Yine de tefekkür için en öenmli şart sağlıklı olmaktır. En ufak bir uzuvda meydana gelebilecek bir arıza vücudun tamamını uyaracağından, bedenden çıkıp düşünce okyanusuna dalmak mümkün değildir. Sağlık, sıhhat tam ve kâmil olmalıdır. Sağlam kafanın sağlam bir vücuda gereksinim duyduğu savı buradan ileri gelir. Psişik etkileri anmaya gerek dahi yoktur. Zira psişik etkilerin tefekküre olan olumsuz etkisi, bedenin etkisinin on katıdır. Vesvese ve tasalar külliyen bir kenara itilmelidir.

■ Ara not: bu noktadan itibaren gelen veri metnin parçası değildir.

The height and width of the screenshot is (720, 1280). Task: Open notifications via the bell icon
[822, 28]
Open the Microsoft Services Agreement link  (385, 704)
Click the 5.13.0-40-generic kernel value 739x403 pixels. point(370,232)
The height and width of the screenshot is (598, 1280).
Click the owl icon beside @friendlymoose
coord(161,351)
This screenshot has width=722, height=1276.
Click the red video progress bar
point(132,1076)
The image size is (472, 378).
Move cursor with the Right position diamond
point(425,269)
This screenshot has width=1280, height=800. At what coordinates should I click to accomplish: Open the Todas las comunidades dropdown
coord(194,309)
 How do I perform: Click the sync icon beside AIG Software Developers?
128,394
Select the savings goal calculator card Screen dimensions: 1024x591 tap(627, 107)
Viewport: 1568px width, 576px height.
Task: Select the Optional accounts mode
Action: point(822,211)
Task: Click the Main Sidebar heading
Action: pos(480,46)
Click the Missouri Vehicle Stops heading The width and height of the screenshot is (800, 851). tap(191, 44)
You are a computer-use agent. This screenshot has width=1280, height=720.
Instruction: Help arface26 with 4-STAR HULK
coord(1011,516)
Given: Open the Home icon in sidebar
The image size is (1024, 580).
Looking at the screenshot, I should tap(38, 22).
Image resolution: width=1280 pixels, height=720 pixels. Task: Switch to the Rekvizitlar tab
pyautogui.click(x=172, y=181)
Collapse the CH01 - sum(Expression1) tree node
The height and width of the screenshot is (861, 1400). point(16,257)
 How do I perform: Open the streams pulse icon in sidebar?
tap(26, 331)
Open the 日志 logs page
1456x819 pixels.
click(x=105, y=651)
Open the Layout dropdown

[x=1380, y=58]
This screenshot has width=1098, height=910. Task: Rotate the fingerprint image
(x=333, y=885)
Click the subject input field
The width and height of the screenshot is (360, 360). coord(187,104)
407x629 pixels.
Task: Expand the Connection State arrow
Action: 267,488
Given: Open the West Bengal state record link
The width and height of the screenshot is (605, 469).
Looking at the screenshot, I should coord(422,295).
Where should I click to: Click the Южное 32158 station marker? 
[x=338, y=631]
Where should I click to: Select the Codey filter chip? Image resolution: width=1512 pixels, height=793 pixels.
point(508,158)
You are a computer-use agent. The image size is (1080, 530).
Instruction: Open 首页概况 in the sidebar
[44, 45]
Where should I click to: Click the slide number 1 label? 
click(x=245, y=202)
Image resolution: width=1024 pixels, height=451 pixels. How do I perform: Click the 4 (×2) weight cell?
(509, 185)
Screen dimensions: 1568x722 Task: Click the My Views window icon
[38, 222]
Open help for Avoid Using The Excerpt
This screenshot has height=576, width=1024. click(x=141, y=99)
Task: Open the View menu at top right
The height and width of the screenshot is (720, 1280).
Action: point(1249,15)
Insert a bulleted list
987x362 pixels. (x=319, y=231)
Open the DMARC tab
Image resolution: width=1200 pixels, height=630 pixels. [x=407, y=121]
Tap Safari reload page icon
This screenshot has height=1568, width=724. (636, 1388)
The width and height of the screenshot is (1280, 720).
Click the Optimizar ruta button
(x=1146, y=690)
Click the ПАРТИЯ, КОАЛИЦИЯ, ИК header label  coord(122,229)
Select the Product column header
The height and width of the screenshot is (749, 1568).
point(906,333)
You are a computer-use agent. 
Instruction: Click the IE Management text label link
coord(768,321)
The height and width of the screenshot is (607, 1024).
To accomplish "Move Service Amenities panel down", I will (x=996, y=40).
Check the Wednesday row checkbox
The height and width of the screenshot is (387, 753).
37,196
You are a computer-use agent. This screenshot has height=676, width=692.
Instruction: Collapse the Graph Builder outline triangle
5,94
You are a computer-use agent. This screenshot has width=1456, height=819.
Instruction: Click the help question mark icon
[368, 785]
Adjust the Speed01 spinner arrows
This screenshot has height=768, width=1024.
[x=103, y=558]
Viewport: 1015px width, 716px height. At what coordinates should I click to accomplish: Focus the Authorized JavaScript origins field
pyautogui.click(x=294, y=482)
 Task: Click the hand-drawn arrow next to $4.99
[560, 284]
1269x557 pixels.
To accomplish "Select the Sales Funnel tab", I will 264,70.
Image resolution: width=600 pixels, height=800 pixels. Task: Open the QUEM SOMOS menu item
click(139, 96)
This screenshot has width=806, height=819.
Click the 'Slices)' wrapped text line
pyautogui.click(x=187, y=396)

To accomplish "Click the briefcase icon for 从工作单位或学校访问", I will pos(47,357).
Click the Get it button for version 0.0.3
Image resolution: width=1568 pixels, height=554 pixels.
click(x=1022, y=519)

       Ayrıca hava şartları da çok önemlidir. Soğruk bir hava sürekli olarak titreyen ve ısınmak için iradeye yalvaran zavallı bedeni avucuna alır. Sıcak ise en korkunç düşmanıdır tefekkürün. Önce terletir, sonra ağır bir uyku başlar. Tefekkür için ilkbaharvari bir iklim şarttır. Dağınıklık ve düzensizlik, alarmı çalan saat gibidir. Tefekküre dalma çabası içindeki insanın dikkatini kendi üzerine çekmeye çalışan kötü niyetli ifritler gibidir dağınık masanın üzerindeki her bir şey. En önemlisi yarının planının önceden yapılması zorunluluğudur, ihtiyaçlar giderilmeli, notlar alınmalı ve eksiksiz bir yarın hazırlanmalıdır. Aksi halde "yarın" veya diğer adıyla "sorumluluk hissiyatı içindeki bilinmeyen sonra" ya hazırlık boğazını sıkar insanın....
       Ya da...
      Aşk olmalı insanda, merak ettiğine çekilmeli samimi duygularıyla. O zaman sağlık sorunları, gürültülü, yarın sorumlulukları, varsıllıklar, yoksulluklar, midenin açlığı tokluğu, sıcak, soğuk... hiç bir şey engel olamaz düşünmeye. Zira düşünce kendi müridine sonsuz eli açıklık içindedir, yeter ki insan düşünmenin zevkli dünyasını istesin. Düşünce yoluyla kendinden zevk almayı dilesin. Düşünme eylemi ile hiçbir yere varılamayacağına iman etmiş düşüncesizlerin isimleri, tefekküre nelerin engel olduğu bölümünde anılmalıdır.
      Doğrusu, derin düşünme aydınlanmayı sağlamayabilir, Tanrıyı da buldurmayabilir, ayrıca tefekkür birçok beklenti karşısında beyhude bir çabaya da dönüşebilir, ama ne olmadığını bilmenin ve dolayısıyle neyin önünde olduğunun farkındalığı ve bu idrak karşısında edinilecek fikir ancak mütefekkirin zevkindedir. Tefekkür geçmiş ile bağlarını koparmış ve yarın ile hepten ilgisiz olarak şimdi ve buradadır.
Yazık ki tefekküre dalmak tasarrufunda değildir insanın, yoksa kim ister yoksunluklar dünyasına dönmeyi....""""

Bu da sözünü ettiğim vakfın "Düşün-ü-yorum" dergisinde yazan sevgili İzzet Erş'in yazısından kısaltarak aktardığım ve çok beğendiğim bir makale.